3)    De lo anterior se desprende que, conforme pasaron los años, la comunidad se fue trasladando desde el ‘occidente’ hacia el ‘oriente’. Suponemos que este desplazamiento está estrechamente relacionado con la evolución económica de los judíos, que les permitió acceder a los barrios más acomodados de la capital.
4)    Paralelamente, observamos un desplazamiento intrasectorial: los jóvenes prefieren las comunas más orientales —y las más aristocráticas— del sector central. Es por eso que la comuna de Las Condes es la que cuenta con una mayor concentración de judíos y sus residencias son más densamente pobladas.
5)    La comuna de Providencia tiene, además de una baja densidad, un alto porcentaje de viudos/as y junto a la comuna de Santiago nuclea al 66.5% de la población judía mayor de 59 años.
6)    No sólo la edad caracteriza a ambos sectores sino también parecería haber una diferencia en el nivel educativo de los habitantes: los universitarios prefieren radicarse en el sector central.
7)    Considerando que el sector central es el más residencial y en el que moran los más pudientes de la sociedad chilena, se pudo observar otra peculiaridad ecológica. Esta resulta de considerar el tipo de vivienda, o sea: casa o departamento. Los datos revelan que el 84.25% de los residentes en la zona central moran en casas y sólo el 15.75% lo hacen en departamentos. Por otro lado, el 56.22% de los residentes en la zona periférica viven en casas y un 43.78% lo hacen en departamentos. Esta variable expresa una diferente calidad de vida, que probablemente se verá reflejada en un índice socioeconómico.
8)    Desde el punto de vista institucional, podemos hablar del mismo fenómeno: en el sector occidental se hallan las instituciones más antiguas y en él se originó la comunidad organizada, mientras que en el sector oriental se hallan las más modernas. Los datos de la encuesta revelan que el 22% de los entrevistados no está afiliado a ninguna institución judía; sin embargo no hallamos diferencias entre la filiación y el sector de residencia. Por otro lado, las instituciones más prósperas se hallan en la zona central, que es donde efectivamente se desarrolla la mayor parte de la actividad judía.
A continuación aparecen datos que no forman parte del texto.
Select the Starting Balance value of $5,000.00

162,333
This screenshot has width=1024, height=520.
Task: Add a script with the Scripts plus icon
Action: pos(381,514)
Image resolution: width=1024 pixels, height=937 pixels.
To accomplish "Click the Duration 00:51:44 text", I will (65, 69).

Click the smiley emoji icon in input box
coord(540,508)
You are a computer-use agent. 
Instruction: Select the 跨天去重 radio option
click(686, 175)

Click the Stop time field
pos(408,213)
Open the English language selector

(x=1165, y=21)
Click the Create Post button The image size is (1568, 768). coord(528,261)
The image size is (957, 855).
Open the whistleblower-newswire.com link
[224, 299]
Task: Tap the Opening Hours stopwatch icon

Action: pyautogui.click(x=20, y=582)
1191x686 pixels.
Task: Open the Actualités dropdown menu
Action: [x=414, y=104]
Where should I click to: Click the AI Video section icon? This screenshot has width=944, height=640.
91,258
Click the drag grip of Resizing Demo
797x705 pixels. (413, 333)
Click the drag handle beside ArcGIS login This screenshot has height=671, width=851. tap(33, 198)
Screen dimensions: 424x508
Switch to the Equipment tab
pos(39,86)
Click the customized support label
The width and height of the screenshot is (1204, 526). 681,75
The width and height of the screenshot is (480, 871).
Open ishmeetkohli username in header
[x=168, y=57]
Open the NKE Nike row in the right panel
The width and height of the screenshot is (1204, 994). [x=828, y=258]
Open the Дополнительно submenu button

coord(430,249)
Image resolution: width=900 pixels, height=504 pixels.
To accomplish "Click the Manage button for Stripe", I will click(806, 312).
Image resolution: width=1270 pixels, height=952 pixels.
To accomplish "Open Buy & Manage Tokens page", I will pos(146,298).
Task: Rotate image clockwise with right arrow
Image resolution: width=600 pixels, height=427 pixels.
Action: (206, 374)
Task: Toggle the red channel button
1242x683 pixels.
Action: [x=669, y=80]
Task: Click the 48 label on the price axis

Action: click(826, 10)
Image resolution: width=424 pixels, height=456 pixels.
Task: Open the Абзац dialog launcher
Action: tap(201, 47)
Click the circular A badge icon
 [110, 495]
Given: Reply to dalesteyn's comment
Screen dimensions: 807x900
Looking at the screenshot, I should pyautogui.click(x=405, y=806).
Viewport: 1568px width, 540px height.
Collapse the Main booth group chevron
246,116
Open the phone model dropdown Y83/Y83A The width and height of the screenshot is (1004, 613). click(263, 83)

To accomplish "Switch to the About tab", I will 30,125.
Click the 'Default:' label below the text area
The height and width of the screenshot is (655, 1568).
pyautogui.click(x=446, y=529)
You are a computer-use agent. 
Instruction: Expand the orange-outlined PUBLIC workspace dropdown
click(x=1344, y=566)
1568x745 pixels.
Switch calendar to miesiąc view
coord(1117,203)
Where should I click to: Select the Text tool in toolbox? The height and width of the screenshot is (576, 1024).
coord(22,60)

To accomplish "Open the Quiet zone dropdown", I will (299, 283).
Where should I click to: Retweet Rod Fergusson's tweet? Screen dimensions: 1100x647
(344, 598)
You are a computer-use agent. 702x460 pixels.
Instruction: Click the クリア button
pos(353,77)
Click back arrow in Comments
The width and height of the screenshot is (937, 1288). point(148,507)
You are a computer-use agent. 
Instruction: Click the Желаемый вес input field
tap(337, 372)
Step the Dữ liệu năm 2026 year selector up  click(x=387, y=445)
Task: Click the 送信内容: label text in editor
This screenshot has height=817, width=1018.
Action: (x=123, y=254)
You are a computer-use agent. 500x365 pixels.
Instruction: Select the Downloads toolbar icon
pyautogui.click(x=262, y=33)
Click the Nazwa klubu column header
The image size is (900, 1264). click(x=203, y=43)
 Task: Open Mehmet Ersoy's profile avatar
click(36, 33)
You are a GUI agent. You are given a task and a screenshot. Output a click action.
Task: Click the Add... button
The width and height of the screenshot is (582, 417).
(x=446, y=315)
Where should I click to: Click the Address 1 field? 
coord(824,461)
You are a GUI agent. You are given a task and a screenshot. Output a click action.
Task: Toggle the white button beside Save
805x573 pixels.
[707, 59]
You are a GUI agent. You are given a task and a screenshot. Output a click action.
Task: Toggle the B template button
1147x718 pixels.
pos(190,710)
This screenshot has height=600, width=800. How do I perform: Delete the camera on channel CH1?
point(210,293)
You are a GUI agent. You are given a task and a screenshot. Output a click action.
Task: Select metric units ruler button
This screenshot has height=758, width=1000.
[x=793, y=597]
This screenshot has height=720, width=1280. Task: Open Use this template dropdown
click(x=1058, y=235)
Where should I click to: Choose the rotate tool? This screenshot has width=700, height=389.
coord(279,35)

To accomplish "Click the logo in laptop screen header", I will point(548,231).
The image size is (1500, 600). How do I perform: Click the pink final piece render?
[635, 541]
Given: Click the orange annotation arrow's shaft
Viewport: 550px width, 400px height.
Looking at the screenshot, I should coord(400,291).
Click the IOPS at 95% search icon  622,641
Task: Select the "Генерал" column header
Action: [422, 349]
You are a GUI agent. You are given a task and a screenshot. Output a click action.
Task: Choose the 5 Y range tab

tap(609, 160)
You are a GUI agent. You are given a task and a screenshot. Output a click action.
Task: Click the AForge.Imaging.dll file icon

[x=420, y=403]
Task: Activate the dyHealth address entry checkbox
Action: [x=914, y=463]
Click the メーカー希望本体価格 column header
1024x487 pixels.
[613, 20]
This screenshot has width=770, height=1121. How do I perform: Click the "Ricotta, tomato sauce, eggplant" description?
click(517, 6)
El cuadro VII nos indica que el 79% de los residentes en las comunas centrales y el 69% de los residentes periféricos, están afiliados a alguna institución judía. Pero, sin embargo, los datos a nuestra disposición no nos permiten concluir que haya una relación directa entre estas dos variables. Un estudio ulterior podría considerar la hipótesis de residencia y cercanía a los centros de filiación.

CUADRO VII
Filiación y sector residencial
    
                                                    Filiación    Socios    No socios
                            Comuna            
                           
                            Central                                164            43
                            Periférico                              16              7


Notas

1 Elizaga J. «A study on inmigration to Greater Santiago» in The city in newly developing countries, 1969, pág. 8.
2 Enciclopedia de Latinoamérica, pág. 555.
3 Delia Pergola, Hujlusia, pág. 31. Schers «La estructura demográfica de las co¬munidades judías de América Latina».
4 Ver Stein «Análisis demográfico de la Comunidad Judía de Santiago».
Esta tendencia a agruparse se observa en otros comunidades judías tal como lo observan Lippman «The demography of the Australian Jewry», pág. 216 y Rattnor «La comunidad judía de Sáo Paulo», pág. 35.
6 Scndcrcy M. «Historia de la Comunidad Judía de Chile», pág. 89.
7 Instituto Nacional de Estadísticas, Santiago de Chile, 1983, pág. 83.